### Task directions
Within the lines below, find those that hold the string "search" and copy each one.

### Data supplied
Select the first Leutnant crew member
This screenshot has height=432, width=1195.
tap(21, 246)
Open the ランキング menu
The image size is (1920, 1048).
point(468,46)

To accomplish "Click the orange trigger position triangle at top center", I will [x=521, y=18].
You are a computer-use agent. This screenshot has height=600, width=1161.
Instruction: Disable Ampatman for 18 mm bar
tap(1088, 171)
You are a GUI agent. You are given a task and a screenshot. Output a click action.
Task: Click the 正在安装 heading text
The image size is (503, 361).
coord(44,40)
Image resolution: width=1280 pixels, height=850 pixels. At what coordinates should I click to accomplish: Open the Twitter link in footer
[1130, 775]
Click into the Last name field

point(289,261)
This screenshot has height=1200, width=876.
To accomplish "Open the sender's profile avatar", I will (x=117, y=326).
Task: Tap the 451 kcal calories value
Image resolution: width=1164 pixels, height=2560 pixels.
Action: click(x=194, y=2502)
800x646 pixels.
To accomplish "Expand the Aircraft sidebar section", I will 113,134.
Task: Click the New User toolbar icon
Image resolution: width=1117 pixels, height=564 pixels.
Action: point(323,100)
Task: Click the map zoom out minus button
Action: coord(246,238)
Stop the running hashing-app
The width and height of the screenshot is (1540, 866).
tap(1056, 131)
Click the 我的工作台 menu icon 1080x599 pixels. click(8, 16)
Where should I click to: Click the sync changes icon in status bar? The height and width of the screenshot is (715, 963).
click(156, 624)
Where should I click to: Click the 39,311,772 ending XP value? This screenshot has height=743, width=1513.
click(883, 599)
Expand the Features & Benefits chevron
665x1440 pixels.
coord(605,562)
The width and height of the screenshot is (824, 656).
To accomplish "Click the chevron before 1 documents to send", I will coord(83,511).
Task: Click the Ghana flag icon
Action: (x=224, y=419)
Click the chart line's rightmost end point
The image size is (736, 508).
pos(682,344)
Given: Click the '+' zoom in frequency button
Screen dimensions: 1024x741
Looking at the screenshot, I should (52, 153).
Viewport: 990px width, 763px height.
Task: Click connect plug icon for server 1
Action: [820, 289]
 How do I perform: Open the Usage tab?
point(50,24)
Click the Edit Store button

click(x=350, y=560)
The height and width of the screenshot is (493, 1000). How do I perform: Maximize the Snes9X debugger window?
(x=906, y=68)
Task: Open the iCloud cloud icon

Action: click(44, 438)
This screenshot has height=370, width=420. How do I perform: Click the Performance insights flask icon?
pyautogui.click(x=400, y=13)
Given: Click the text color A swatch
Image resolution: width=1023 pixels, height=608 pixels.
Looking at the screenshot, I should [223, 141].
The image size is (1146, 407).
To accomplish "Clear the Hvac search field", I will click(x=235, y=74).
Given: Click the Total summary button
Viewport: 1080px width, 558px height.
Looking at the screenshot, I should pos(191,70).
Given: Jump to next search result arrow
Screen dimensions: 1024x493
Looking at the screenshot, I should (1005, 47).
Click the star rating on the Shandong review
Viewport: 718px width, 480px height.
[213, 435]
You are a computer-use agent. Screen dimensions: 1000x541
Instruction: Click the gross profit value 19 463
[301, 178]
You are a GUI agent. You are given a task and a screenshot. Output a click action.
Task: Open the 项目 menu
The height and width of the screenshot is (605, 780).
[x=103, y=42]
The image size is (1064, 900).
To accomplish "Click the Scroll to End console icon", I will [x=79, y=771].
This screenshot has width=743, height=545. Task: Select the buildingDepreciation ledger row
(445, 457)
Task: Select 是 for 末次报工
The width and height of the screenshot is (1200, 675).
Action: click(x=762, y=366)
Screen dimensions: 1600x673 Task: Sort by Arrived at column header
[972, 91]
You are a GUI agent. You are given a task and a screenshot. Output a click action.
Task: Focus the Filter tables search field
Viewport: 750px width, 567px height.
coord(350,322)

### Answer space
To accomplish "Clear the Hvac search field", I will click(x=235, y=74).
Given: Jump to next search result arrow
Task: Focus the Filter tables search field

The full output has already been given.